Thanks a lot for your clear explanation Dafo!
I see that the Wolfson WM8741 tends to be in the long run the preferred chip for this compass2. Probably the best compromise between detail, softness and overall musicality. As indicated earlier, I am absolutely delighted with the Jds Lab Odac for its transparency and clear presentation. I believe the Compass2 with WM8741 will be an interesting alternative to the Odac.
having said this, are there somewhere clear instructions on how to modify the jumpers configuration and what effect are to be expected on the resutling sound? I mean where are they physically located on the mother board, how to proceed to change them and what results can we expect if it is in position a or b. Basically a tutorial.
Best regards
There are some basic differences between the filters.
First two major groups are the minimum phase- and the linear phase filters.
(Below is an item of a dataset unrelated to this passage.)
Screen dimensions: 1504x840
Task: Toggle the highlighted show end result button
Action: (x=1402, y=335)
The advantage of the minimum phase is no pre-ringing and more post-ringing(more post-ringing could be listed as a disadvantage though). This sounds more natural to the human ear. Pre-ringing is sound building up before the actual sound impulse.
The disadvantage is a bit of roll-off in the top frequency.
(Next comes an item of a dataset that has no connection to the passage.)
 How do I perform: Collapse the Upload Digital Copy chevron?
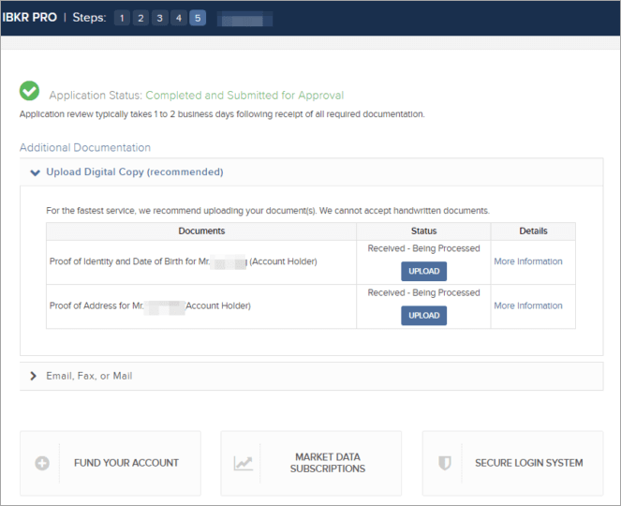35,172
The advantage of the linear phase filter is… well a linear frequency response.
The disadvantage is pre-ringing.
You can add either "soft knee" or "brick wall" to the above. Soft knee is a slow roll-off in the treble, brick wall is as little roll-off as possible.
You process the signal more times over with your filter effects with the higher oversampling rate. So a high sampling rate will give you a very exact result given the properties of the filter you've chosen.
The "apodising" is a newer kind of filter where the pre-ringing and post-ringing is dealt with. This is a clear advantage.
The disadvantage is small issues with the fase in most of the frequency spectrum. But the audible consequences are inaudible, so it can be argued as irrelevant given the advantages which are indeed audible.
There are pro's and con's to each filter, so it is not a matter of better or worse or right or wrong.
The question is: Which filter do you think sounds the best. It is all up to you, there's is no reference to hold on to, only your own subjective taste in how you like your digital sound.
Some might say: just go with nos-dac's then, which do not use these digital filters at all. True, but the disadvantage is distortion, noise, bad measurings(not that I personally care about this) and in many cases frequency roll-off in both the treble and bass. I am sure good nos-dacs have been made, even audio-gd has a few on their program, but they're expensive and soon to be rare as the pcm1704 dac is taken out of production.